We have provided several experimental results to validate the accuracy of the merging process. Experiments run on the OAEI data set reveal relatively strong results of tests focusing on structural variations and synonyms while being less successful on tests where all semantically meaningful labels were removed.

Robustness test experiments run on robotics ontologies chosen relatively randomly produced a surprisingly small number of matched concepts. Therefore, no ground truth could have been reliably established for this type of test. A more comprehensive set of comparisons is needed to assess whether this is due to the dissimilarity of ontologies or the accuracy of the matching process. However, the concept pairs that were matched are generally of good quality, typically linking concepts that could be considered either semantically equivalent or a specification/generalization of one another. In the comparison between the PMK and DOLCE ontologies, the single match is clearly between semantically equivalent concepts. In the comparison between the PMK and SOMA ontologies, 2 matches out of 12 (16.6%) are between semantically equivalent concepts, 8 matches (66.6%) are between concepts that could be considered a specialization–generalization of one another, and 2 matches (16.6%) are clear false positives. In the comparison between the DOLCE and SOMA ontologies, 10 matches out of 13 (77%) are between concepts that are clearly equivalent, 1 match (8%) can be considered to be between specialization-generalization, and 2 matches (15%) are clear false positives. As a future improvement on the method, a number of relations attributed to matched concepts and other metadata can be used to better analyze the nature of a particular match.

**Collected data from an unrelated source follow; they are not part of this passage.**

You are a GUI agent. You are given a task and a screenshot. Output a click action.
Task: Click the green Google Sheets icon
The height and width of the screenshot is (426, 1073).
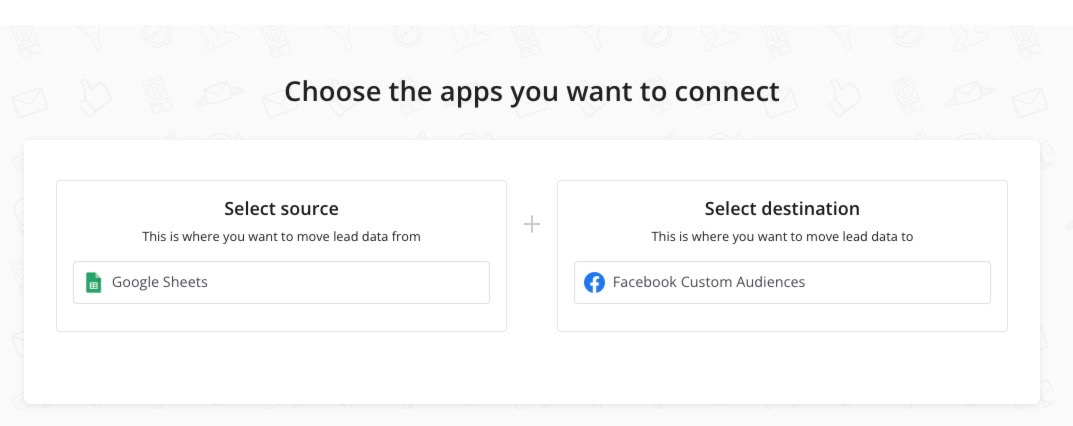(93, 282)
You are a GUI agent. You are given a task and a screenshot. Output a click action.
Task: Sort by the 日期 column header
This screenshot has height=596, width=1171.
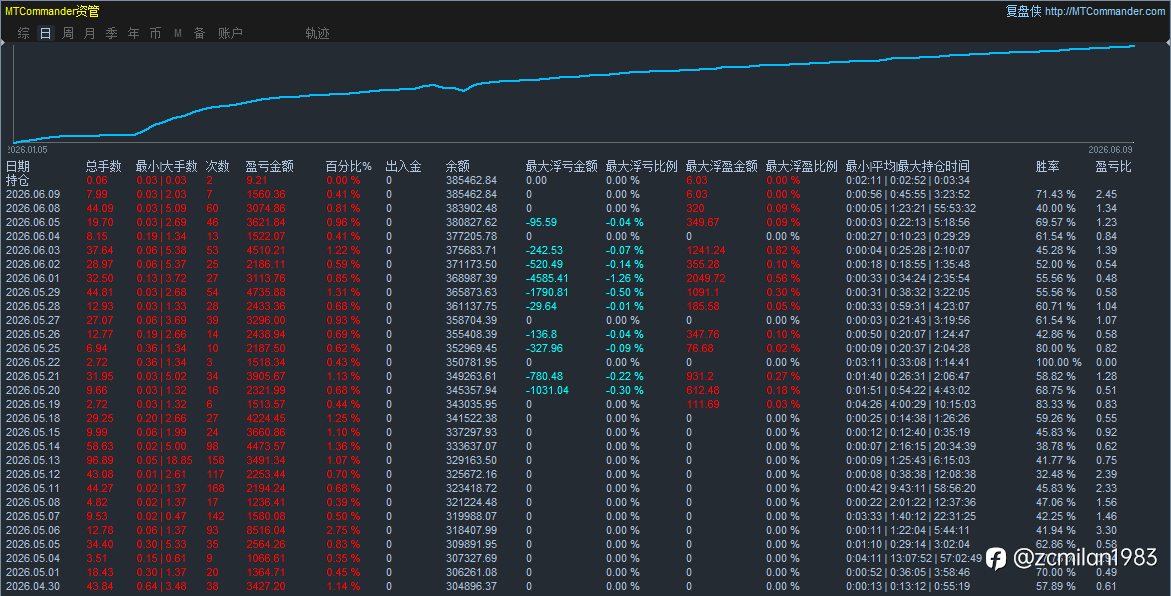(x=18, y=166)
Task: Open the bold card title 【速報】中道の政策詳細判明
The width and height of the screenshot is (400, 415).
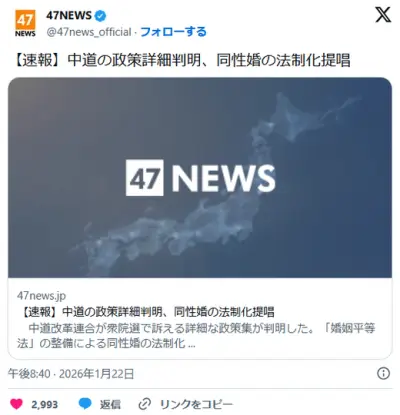Action: [x=146, y=312]
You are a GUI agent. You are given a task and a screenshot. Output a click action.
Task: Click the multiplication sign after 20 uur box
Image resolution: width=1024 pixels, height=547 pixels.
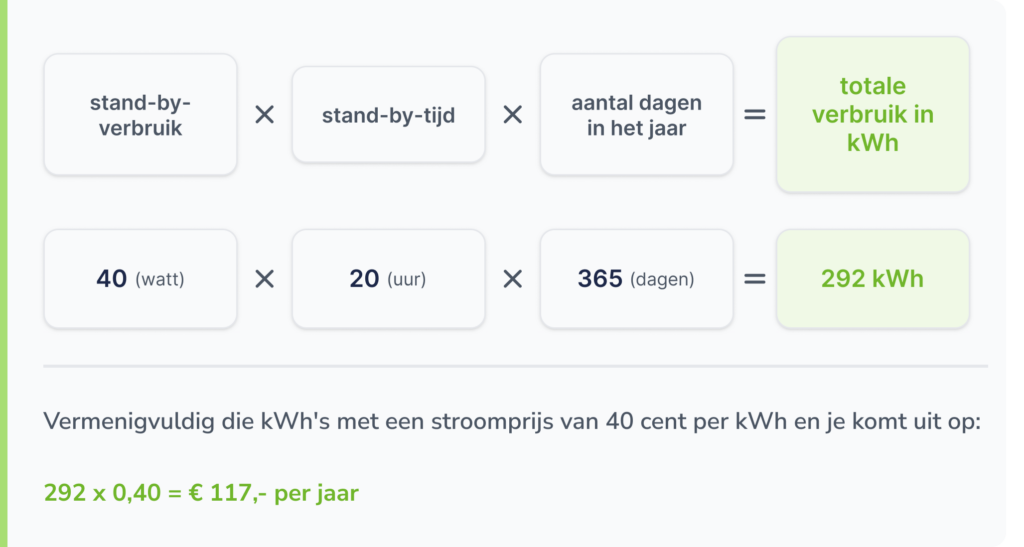pos(513,279)
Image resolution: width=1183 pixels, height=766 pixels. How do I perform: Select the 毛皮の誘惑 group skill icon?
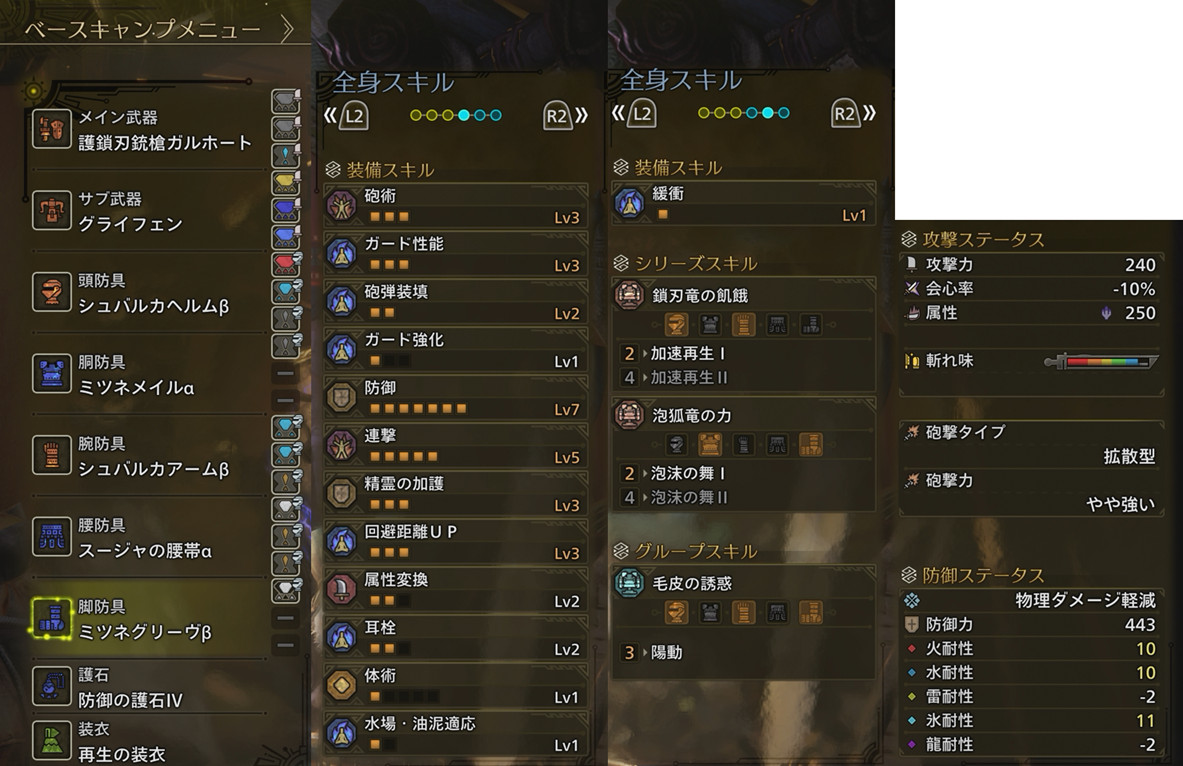(x=628, y=583)
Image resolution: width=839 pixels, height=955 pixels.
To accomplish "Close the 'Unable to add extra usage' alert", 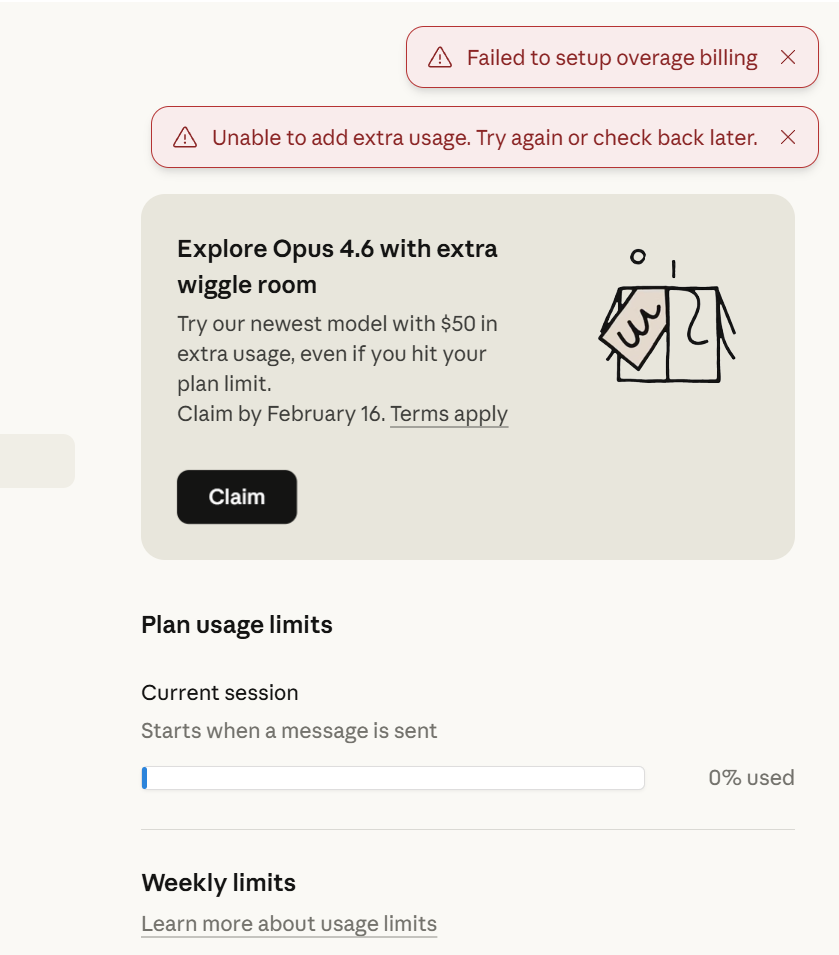I will tap(788, 138).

Several aspects of the tool can be improved to further enhance the accuracy, in addition to improving the heuristics of the matching process. One of these is replacing the best-first approach in relation to value matching with a more comprehensive search. This is primarily relevant when the concept has many relation values of the same type and a best-first search can produce sub-optimal results.

Secondly, it could be beneficial to permit a more flexible comparison of types. The current implementation restricts concept matching to being strictly by type. However, more flexibility could be achieved by permitting the comparison of concepts between a sub-type and its generalization. This is particularly pertinent in the context of OWL vocabulary that introduces a hierarchical system of property types (e.g., owl:InverseFunctionalProperty, owl:TransitiveProperty and owl:SymmetricProperty, where are all defined as subclasses of owl:ObjectProperty).

Furthermore, the current tool works best under the assumption that input ontologies have a common set of relations defined in a shared vocabulary (RDF, OWL, FOAF, etc.). Relation types that are declared within the context of an input ontology introduce an additional layer of heterogeneity and need to be transformed to a more universal representation in order to be efficiently comparable.